Além da alimentação, tem o cuidado com o recém-nascido como um todo: onde ele passa o tempo quando não está mamando, em que posição fica, por quanto tempo etc. A prática ocidental de deixar bebês longe da mãe – em carrinhos, bebês-confortos, berços, balanços – geralmente deitados não é muito comum no resto do planeta. Primeiro porque requer a compra de “coisas” (carrinho, bebê-conforto, berço, balanço) que não estão disponíveis ou ao alcance das pessoas. Segundo porque esses aparelhos todos não fazem sentido fisiológico: as mulheres por gerações carregaram seus bebês em slings ou deixavam eles nos braços de uma tia, irmã mais velha ou avó e esses hábitos sempre funcionaram. Assim, os bebês não-ocidentais ficam em contato pele a pele com alguém quase sempre, em movimento e, geralmente, verticalizados e embrulhadinhos. Seja por motivos emocionais (a tranquilidade da presença de outro ser humano) ou físicos (menos desconforto fisiológico) – ou ambos! – a consequência seria uma diminuição na frequência de choro e na sua duração.
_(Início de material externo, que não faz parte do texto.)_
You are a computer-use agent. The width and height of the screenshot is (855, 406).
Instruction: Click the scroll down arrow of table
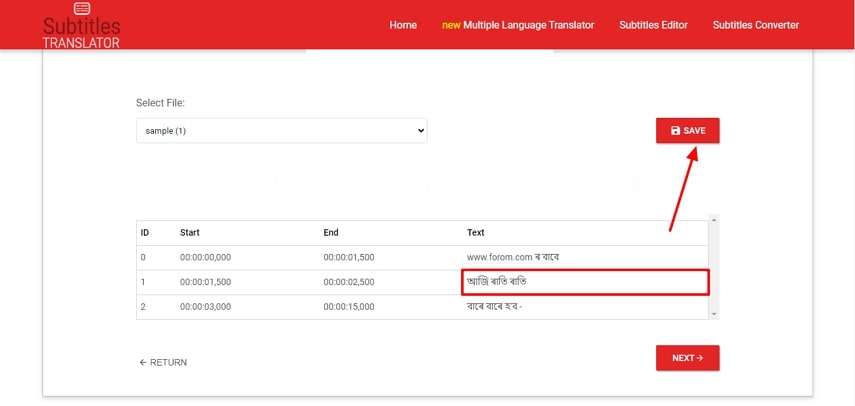713,313
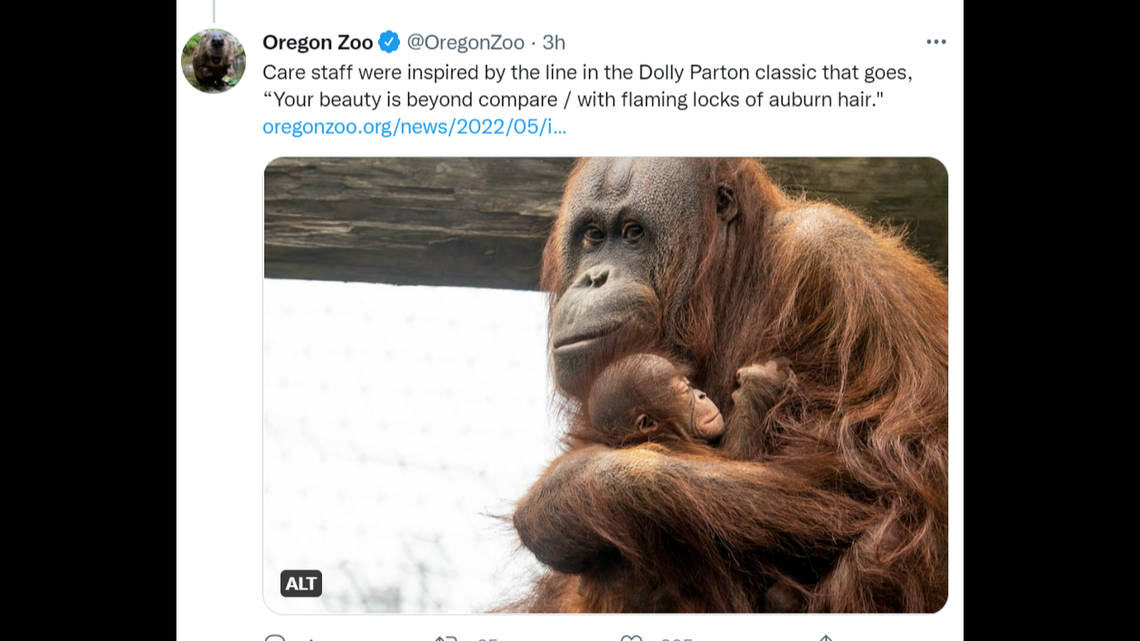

Fora esses fatores “concretos”, há também o intangível: a atitude das mães e outros cuidadores. Apesar de ter gostado do livro de Laura Gutman, A maternidade e o encontro com a própria sombra (editora Best Seller), não posso dizer que acredito 100% na tese de que o bebê seja um reflexo (ou “a sombra”) de sua mãe – tese esta que colocaria “a culpa” dos males do bebê nas questões psíquicas mal-resolvidas de sua mãe. Faz sentido que o estado emocional da mãe afete o bebê (e vice-versa, óbvio!), mas não acho que necessariamente toda manifestação “anormal” (ou melhor: “indesejável”) no bebê seja um sinal de algo que precisa ser “consertado” na mãe. Por outro lado, uma atitude tranquila e confiante da parte da mãe só pode ajudar, né? E se você já teve a oportunidade de observar mães de culturas não-ocidentais (o documentário Bebês é uma boa pedida!), deve ter percebido que elas parecem ter uma serenidade, uma falta de preocupação ou “frescura” – enfim, uma naturalidade! – invejável. Olha, como antropóloga, tenho que dizer que odeio esse tipo de generalização, mas é fato que nossa geração de mulheres (ocidentais, instruídas, profissionais) tem uma tendência à ansiedade e à preocupação acima da média. Será que isso não pode estar influenciando a “cólica” dos bebês: seja na própria incidência dela ou na percepção de sua existência?
Enfim, ficam as perguntas e a reflexão. Em breve publicarei um post mais prático (e mais curto!): 5 dicas para diminuir o choro (ou a “cólica”) do bebê.